Please refer to Quarkus documentation and ConversationService java class source code for more details on how to enable metrics in Quarkus microservices.

2.4 Finally let's configure Grafana to visualize metrics collected by Prometheus

Go to the list of installed operators in the project and click on Grafana Operator. Next click on Create Instance link in Grafana box


You can keep default settings and click on Create button


Wait until Grafana pod is up and running and come back to list of installed operators and click on Grafana Operator.
It happend to me Grafana Operator failed to provision Grafana instance with following error: no matches for kind "Route" in version "route.openshift.io/v1". In this case you need to change Grafana instance ingress to false in yaml configuration, and expose Grafana service manually:
$ oc expose svc grafana-service
Next click on Create Instance link on Grafana Data Source box


You only need to change url to point to Prometheus service which has been created earlier and click Create button


Now you can either login yourselves to the Grafana and create your own dashboard or you can use sample dashboard I've created for you.

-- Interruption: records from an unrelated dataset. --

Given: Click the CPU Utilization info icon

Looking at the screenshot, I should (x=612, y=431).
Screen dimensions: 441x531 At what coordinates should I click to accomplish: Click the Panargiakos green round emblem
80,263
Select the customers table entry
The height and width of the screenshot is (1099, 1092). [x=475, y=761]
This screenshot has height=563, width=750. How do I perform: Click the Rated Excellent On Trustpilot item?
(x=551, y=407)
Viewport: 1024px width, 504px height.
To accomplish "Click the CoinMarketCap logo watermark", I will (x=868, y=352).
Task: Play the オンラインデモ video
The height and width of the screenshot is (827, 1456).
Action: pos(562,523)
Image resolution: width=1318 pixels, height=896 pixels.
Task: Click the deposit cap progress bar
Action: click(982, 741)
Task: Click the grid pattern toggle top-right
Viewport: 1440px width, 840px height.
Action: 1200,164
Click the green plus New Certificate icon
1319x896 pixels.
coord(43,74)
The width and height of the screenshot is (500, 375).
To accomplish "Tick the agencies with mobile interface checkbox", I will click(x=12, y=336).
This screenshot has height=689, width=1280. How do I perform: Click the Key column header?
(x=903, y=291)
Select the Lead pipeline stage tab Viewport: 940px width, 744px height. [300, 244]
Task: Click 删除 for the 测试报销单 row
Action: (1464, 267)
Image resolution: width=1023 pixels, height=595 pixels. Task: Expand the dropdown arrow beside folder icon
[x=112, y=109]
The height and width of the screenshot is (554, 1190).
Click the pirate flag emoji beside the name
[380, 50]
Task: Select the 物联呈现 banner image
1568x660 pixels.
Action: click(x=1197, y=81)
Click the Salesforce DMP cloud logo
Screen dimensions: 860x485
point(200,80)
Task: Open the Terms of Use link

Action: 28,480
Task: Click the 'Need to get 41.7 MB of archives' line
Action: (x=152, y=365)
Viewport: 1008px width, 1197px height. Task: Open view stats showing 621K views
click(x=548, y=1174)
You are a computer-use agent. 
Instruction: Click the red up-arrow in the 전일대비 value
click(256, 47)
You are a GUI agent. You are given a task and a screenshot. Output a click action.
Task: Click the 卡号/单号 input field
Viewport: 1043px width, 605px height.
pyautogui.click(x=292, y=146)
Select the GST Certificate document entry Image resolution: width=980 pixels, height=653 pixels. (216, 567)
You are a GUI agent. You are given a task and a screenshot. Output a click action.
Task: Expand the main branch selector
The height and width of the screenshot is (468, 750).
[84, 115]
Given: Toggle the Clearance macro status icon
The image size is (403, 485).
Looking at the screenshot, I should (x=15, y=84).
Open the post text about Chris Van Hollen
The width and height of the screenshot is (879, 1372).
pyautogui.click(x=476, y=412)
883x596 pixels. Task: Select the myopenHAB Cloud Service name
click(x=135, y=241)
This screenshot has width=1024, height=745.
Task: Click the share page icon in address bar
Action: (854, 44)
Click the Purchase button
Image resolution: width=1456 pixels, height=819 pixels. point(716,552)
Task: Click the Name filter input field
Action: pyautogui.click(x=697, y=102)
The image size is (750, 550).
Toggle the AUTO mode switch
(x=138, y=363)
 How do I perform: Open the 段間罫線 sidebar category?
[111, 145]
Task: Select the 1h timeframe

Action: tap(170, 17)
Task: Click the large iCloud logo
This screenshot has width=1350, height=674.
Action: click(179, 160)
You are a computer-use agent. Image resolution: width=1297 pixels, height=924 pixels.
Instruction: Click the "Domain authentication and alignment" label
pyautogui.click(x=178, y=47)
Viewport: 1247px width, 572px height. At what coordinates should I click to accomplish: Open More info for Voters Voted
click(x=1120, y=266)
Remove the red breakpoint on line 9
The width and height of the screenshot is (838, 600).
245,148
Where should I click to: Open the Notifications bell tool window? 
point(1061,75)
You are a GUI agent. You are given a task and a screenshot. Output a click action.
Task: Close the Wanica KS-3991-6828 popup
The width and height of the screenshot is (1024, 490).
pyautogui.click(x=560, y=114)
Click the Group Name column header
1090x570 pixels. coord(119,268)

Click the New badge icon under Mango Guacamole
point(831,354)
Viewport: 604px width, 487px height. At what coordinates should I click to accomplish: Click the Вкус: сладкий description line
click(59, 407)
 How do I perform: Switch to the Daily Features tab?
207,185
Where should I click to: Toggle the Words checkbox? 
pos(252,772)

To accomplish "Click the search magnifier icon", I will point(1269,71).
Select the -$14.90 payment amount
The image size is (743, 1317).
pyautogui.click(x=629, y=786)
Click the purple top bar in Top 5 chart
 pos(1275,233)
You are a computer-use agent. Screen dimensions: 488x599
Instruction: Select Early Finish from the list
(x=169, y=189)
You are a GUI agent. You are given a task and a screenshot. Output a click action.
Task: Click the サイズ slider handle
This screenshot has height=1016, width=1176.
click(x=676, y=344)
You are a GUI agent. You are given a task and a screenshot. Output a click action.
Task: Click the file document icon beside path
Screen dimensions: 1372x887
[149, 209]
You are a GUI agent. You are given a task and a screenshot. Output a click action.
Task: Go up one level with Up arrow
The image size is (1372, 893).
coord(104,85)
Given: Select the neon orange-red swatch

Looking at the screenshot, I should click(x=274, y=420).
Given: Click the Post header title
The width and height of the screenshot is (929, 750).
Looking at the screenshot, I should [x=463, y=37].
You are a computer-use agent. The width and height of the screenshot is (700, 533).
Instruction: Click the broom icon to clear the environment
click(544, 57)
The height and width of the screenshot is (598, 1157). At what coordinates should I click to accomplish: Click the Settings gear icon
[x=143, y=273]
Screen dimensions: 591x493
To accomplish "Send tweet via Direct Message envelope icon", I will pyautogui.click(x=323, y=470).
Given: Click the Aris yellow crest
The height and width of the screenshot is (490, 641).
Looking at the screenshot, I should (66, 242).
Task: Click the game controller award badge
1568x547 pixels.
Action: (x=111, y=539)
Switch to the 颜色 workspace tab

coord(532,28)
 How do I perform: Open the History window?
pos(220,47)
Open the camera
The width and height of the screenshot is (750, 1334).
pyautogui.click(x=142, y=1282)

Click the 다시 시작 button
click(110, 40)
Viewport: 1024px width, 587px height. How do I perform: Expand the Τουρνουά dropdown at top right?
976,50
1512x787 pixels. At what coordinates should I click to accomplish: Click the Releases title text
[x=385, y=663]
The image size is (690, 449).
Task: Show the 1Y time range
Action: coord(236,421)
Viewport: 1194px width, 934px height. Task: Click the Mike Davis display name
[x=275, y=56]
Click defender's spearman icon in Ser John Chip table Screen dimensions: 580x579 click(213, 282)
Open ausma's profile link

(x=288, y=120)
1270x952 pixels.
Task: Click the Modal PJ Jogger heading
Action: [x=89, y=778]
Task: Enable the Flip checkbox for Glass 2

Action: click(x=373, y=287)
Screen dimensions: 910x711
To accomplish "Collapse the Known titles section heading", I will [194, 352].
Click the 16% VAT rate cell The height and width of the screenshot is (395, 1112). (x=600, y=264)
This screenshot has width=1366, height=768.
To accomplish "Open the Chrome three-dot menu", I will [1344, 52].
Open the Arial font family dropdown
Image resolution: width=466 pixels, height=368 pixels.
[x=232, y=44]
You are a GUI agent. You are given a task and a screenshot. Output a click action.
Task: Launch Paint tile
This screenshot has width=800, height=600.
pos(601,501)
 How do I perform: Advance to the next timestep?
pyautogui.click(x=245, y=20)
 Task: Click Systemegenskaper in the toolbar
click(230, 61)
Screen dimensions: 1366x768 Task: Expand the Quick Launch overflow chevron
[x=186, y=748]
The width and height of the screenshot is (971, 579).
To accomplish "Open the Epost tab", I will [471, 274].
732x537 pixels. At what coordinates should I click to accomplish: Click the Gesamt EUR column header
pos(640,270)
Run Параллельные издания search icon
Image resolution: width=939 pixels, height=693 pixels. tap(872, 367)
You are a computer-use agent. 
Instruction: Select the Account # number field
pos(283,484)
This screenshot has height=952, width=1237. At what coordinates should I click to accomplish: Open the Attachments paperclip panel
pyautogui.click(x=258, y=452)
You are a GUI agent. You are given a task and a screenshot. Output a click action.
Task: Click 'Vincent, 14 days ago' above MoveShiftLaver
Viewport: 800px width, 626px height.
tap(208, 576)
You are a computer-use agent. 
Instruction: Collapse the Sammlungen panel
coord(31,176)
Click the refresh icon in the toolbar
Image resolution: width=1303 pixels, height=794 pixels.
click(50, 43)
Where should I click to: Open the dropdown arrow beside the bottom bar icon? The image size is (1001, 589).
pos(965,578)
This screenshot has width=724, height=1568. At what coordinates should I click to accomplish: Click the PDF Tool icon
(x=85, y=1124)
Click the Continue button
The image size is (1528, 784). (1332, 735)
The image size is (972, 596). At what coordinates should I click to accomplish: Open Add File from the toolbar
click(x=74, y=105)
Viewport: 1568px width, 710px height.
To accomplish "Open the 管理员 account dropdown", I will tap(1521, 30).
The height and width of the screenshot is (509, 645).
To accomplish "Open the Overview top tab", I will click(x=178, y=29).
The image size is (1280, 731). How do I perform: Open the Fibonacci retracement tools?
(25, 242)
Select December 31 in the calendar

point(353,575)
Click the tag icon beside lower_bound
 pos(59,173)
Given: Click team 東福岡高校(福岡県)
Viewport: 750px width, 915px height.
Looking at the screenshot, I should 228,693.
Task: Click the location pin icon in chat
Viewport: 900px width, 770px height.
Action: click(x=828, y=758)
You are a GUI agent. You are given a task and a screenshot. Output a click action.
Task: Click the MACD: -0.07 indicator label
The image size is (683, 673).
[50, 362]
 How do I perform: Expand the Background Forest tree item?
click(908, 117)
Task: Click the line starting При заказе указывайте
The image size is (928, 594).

Come back to list of installed operators and click on Grafana Operator and click on Create Instance link on Grafana Dashboard box


Copy & paste example dashboard yaml file content. This dashboard is expecting defined Prometheus data source named "Prometheus", so make sure at this point your Prometheus data source name is correct and click Create button.


Finally you can open Conversation Dashboard in Grafana
 



2.5 Optionally we can also configure Prometheus Alertmanager to manage alerts

Go to the list of installed operators in the project and click on Prometheus Operator. Next click on Create Instance link in Alertmanager box.


For testing purposes you can change number of replicas to 1 and click Create button


In order to run Alertmanager pod you'll need to create alertmanager secret as per Prometheus operator documentation. Check events in the project to verify what is the expected secret name.
$ oc create secret generic alertmanager-example --from-file=alertmanager.yaml
At this point you need to make sure alertmanager Prometheus configuration matches Alertmanager service name and port name.
$ oc get svc | grep alertmanager

$ oc edit prometheus
 
...
spec:
  alerting:
    alertmanagers:
    - name: alertmanager-operated
      namespace: quarkus-msa-demo
      port: web
When Promtheus and Alertmanager are connected you can create sample Alert Rule. Go to the list of installed operators in the project and click on Prometheus operator and click on Create Instance link in Prometheus Rule box.


Copy & paste example rule definition and click Create button.


In order to get this rule fired you'll need to call $ROUTE/conversation endpoint at least 30 times and wait for 10 minutes.

In the meantime you can find this rule in Prometheus web UI


Finally after rule gets fired you should see it in Alertmanager web UI (of course if you exposed it with oc expose svc)


Congratulations! You've successfully configured Quarkus microservice monitoring with Jaeger, Prometheus and Grafana.